[THE DATA Boundary: Start]

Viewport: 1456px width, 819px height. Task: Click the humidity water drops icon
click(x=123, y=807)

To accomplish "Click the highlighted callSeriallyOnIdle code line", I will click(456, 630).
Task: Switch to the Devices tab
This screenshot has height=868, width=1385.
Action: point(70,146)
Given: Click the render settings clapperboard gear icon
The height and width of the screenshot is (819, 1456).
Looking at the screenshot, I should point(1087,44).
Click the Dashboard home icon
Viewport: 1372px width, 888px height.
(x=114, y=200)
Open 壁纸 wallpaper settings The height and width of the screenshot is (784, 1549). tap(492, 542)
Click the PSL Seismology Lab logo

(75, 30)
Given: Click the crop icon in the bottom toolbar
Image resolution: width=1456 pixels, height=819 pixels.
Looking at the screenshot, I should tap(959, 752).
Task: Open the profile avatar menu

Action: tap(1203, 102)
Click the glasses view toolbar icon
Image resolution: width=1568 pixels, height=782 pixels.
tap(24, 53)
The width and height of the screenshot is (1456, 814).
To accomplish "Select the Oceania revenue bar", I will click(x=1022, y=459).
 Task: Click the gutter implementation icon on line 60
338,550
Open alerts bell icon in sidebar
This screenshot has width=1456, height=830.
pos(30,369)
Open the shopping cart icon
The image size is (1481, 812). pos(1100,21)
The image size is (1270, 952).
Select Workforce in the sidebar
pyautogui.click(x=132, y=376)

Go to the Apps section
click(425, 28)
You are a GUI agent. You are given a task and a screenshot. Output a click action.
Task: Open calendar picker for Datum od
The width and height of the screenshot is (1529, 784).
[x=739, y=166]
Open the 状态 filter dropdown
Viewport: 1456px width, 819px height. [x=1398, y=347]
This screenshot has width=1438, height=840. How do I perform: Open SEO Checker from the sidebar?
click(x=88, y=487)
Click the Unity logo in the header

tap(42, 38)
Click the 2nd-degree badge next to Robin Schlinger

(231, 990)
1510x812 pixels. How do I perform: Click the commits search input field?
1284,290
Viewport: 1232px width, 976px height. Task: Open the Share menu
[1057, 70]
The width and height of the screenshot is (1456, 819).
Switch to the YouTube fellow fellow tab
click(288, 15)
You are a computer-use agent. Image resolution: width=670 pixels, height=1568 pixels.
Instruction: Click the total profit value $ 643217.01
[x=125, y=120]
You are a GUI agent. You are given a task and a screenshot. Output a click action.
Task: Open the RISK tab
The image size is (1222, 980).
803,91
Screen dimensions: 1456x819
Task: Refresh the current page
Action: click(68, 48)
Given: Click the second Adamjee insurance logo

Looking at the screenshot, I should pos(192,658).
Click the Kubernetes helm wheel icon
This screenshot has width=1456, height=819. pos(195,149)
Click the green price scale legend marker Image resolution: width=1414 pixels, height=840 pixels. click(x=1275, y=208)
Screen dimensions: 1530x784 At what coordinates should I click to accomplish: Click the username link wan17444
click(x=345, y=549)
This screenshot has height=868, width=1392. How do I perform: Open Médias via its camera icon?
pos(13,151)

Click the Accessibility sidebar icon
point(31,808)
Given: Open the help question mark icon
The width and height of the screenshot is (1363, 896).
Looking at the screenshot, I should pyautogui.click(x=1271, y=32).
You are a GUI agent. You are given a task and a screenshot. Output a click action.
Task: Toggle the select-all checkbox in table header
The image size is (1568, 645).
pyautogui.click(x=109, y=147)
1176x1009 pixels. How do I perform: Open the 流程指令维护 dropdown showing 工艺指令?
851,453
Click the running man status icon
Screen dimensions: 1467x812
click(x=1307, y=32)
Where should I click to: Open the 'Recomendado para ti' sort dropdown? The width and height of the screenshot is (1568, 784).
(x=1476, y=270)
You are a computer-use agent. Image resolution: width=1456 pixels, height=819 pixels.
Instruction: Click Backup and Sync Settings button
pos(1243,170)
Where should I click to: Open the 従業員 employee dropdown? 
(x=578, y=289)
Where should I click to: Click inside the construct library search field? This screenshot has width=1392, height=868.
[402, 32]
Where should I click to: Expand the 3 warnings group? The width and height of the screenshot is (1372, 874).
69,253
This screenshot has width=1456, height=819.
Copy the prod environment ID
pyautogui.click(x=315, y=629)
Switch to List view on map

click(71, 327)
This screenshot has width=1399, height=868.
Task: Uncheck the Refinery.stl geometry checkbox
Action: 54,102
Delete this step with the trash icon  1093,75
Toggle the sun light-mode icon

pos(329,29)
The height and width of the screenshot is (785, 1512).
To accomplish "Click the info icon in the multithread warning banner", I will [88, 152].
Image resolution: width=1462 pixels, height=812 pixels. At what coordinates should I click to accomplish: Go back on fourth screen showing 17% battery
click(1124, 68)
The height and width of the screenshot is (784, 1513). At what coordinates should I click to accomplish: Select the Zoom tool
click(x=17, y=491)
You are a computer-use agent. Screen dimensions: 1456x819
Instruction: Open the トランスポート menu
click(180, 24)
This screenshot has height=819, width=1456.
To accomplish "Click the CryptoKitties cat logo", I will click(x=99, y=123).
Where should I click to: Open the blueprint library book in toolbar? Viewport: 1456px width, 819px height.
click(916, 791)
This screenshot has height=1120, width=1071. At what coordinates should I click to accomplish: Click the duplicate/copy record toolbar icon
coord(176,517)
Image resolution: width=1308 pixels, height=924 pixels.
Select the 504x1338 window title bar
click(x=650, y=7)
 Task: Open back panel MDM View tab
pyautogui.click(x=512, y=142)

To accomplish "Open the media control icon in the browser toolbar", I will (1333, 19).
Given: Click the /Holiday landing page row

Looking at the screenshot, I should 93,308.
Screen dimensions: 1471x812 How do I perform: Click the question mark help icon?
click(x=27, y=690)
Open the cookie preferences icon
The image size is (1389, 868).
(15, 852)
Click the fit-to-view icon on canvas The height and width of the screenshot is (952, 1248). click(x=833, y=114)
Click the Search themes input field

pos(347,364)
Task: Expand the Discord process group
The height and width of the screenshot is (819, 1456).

[THE DATA Boundary: End]

_PROMPT_
Take each line above that holds the string "computer" and copy it.

_WRITTEN ANSWER_
You are a computer-use agent. Image resolution: width=670 pixels, height=1568 pixels.
You are a computer-use agent. Image resolution: width=1456 pixels, height=819 pixels.
You are a computer-use agent. Screen dimensions: 1456x819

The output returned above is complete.